Task to complete: Return the records verbatim.

Data to use:
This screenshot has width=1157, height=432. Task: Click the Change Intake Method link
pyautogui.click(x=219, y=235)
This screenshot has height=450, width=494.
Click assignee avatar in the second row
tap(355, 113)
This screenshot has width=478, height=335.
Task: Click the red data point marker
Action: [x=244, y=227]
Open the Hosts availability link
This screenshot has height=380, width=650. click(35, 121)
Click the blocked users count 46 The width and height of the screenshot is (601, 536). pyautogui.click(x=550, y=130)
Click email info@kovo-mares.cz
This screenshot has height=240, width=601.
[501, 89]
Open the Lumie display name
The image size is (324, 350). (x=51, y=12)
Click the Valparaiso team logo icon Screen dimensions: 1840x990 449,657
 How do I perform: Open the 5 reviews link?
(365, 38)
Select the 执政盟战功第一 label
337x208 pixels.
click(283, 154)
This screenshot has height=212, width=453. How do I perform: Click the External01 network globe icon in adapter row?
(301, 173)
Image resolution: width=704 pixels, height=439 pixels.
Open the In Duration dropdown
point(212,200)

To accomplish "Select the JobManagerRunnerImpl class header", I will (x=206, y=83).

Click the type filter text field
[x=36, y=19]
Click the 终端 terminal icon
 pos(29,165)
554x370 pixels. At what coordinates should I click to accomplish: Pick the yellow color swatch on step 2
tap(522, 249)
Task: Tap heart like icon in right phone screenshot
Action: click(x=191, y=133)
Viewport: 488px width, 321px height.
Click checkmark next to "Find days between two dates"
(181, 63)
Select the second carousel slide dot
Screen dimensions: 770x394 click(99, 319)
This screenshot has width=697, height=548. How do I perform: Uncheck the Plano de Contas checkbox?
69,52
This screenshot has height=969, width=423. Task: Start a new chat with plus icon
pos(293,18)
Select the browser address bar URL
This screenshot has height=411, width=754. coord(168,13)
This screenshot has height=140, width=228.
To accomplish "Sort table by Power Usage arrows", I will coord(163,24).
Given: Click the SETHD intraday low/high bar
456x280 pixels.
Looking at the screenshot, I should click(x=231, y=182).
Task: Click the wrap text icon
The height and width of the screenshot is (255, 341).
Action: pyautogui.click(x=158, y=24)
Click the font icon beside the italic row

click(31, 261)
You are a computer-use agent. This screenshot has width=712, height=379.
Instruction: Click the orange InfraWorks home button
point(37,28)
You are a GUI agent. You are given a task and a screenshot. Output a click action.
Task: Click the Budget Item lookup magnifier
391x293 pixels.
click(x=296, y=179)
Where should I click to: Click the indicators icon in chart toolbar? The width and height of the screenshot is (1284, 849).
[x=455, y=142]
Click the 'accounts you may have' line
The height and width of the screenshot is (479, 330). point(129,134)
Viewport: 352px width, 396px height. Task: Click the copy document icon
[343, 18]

Output for this exercise:
This screenshot has width=1157, height=432. Task: Click the Change Intake Method link
pyautogui.click(x=219, y=235)
This screenshot has height=450, width=494.
Click assignee avatar in the second row
tap(355, 113)
This screenshot has width=478, height=335.
Task: Click the red data point marker
Action: [x=244, y=227]
Open the Hosts availability link
This screenshot has height=380, width=650. click(35, 121)
Click the blocked users count 46 The width and height of the screenshot is (601, 536). pyautogui.click(x=550, y=130)
Click email info@kovo-mares.cz
This screenshot has height=240, width=601.
[501, 89]
Open the Lumie display name
The image size is (324, 350). (x=51, y=12)
Click the Valparaiso team logo icon Screen dimensions: 1840x990 449,657
 How do I perform: Open the 5 reviews link?
(365, 38)
Select the 执政盟战功第一 label
337x208 pixels.
click(283, 154)
This screenshot has height=212, width=453. How do I perform: Click the External01 network globe icon in adapter row?
(301, 173)
Image resolution: width=704 pixels, height=439 pixels.
Open the In Duration dropdown
point(212,200)

To accomplish "Select the JobManagerRunnerImpl class header", I will (x=206, y=83).

Click the type filter text field
[x=36, y=19]
Click the 终端 terminal icon
 pos(29,165)
554x370 pixels. At what coordinates should I click to accomplish: Pick the yellow color swatch on step 2
tap(522, 249)
Task: Tap heart like icon in right phone screenshot
Action: click(x=191, y=133)
Viewport: 488px width, 321px height.
Click checkmark next to "Find days between two dates"
(181, 63)
Select the second carousel slide dot
Screen dimensions: 770x394 click(99, 319)
This screenshot has width=697, height=548. How do I perform: Uncheck the Plano de Contas checkbox?
69,52
This screenshot has height=969, width=423. Task: Start a new chat with plus icon
pos(293,18)
Select the browser address bar URL
This screenshot has height=411, width=754. coord(168,13)
This screenshot has height=140, width=228.
To accomplish "Sort table by Power Usage arrows", I will coord(163,24).
Given: Click the SETHD intraday low/high bar
456x280 pixels.
Looking at the screenshot, I should click(x=231, y=182).
Task: Click the wrap text icon
The height and width of the screenshot is (255, 341).
Action: pyautogui.click(x=158, y=24)
Click the font icon beside the italic row

click(31, 261)
You are a computer-use agent. This screenshot has width=712, height=379.
Instruction: Click the orange InfraWorks home button
point(37,28)
You are a GUI agent. You are given a task and a screenshot. Output a click action.
Task: Click the Budget Item lookup magnifier
391x293 pixels.
click(x=296, y=179)
Where should I click to: Click the indicators icon in chart toolbar? The width and height of the screenshot is (1284, 849).
[x=455, y=142]
Click the 'accounts you may have' line
The height and width of the screenshot is (479, 330). point(129,134)
Viewport: 352px width, 396px height. Task: Click the copy document icon
[343, 18]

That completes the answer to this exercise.